Judith and Alice were the only two sitting down, in their usual seats. They clutched their stomachs and alerted each other to various sights. "Look at Clarence!"

He had mounted the cart of encyclopedias and sat on top, a grinning emperor on an elephant, while another boy wheeled the cart around. Clarence was pounding the encyclopedias against the metal shelves to imitate heavy footsteps.

"I guess we can't do this, boys and girls!" cried the music teacher, but she still didn't sound angry at all.

"Hey, teacher! Hey, teacher! I got a door slammin'!" yelled a boy who was vigorously kicking the metal cabinets near the window. Another boy executed somersaults. Clarence dismounted, and did a somersault, too. Children strutted to and fro, stiff-legged, imitating Frankenstein. Clarence disappeared under desks. His head popped up, grinning at Judith and Alice. Someone was beating the bongo drum, and the music teacher's voice was growing hoarse.

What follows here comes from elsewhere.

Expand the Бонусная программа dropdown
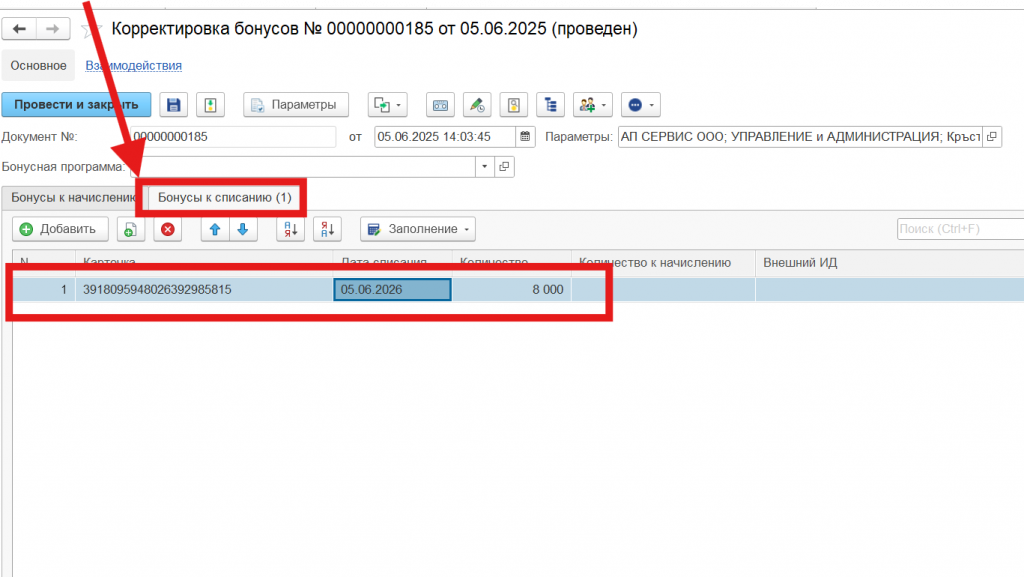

"Children! Children! Sit down in your seats. Or else we can't do this."

They crowded around her and the tape recorder instead, and finally, though it was impossible to say how it happened, they all quieted down for a while. They had just finished the recording when Mrs. Zajac opened the door. Before her lay the aftermath of music: the slightly sweet odor of children's perspiration, the flushed faces, and the form of Clarence still crouched beneath a table, Clarence's huge eyes and white grin lurking in the shadows. The children were ignoring the music teacher's cries of "Sit down in your seats!" when Mrs. Zajac entered and said, "I don't think some of you heard. Get in your seats."

"It's wonderful when you're quiet like this," said the music teacher to the class then.

Over at her desk, Chris murmured, looking around, "I can't believe this. Now I have to clean up this room." But she smiled and applauded, too, as the class applauded itself, when the tape recording was played and the last Halloween sound, the really fantastic scream, was dying away. It was the sort of event that becomes a part of the oral history most teachers keep of their classes to distinguish one from the others over the years. No other event that fall quite rivaled it, not even the rhythm bee, which the music teacher staged several weeks later.

2

Ancient Greek and Roman schoolmasters adopted various instruments for classroom management, such as ferrules, switches, and taws, which nineteenth-century English pedagogues found useful. In some of Germany's nineteenth-century Latin schools, children passed by whipping posts on their way to class, and when they got in trouble had to visit the Blue Man, the official in charge of punishments—the Blue Man always wore a blue coat, under which he concealed his tools. Although the practice has been greatly reduced, formal beatings of schoolchildren still happen in America; most states still permit them, though not Massachusetts, at least in theory. Some medieval European and some colonial American schoolmasters probably thought they were doing their students a favor by literally beating the Devil out of them. Historical records make it plain that some teachers and school administrators enjoyed having licenses for their tempers, and perhaps some still do. But a central fact in most sorts of schools has always been the fear of the Lilliputian mob. In America, corporal punishment began to wane around the time when elementary education was becoming universal and compulsory—around the time, that is, when keeping order probably became more difficult. One sociologist of teaching describes the situation as "dual captivity": the children
have
to be there, and the teacher has to take the children sent to her.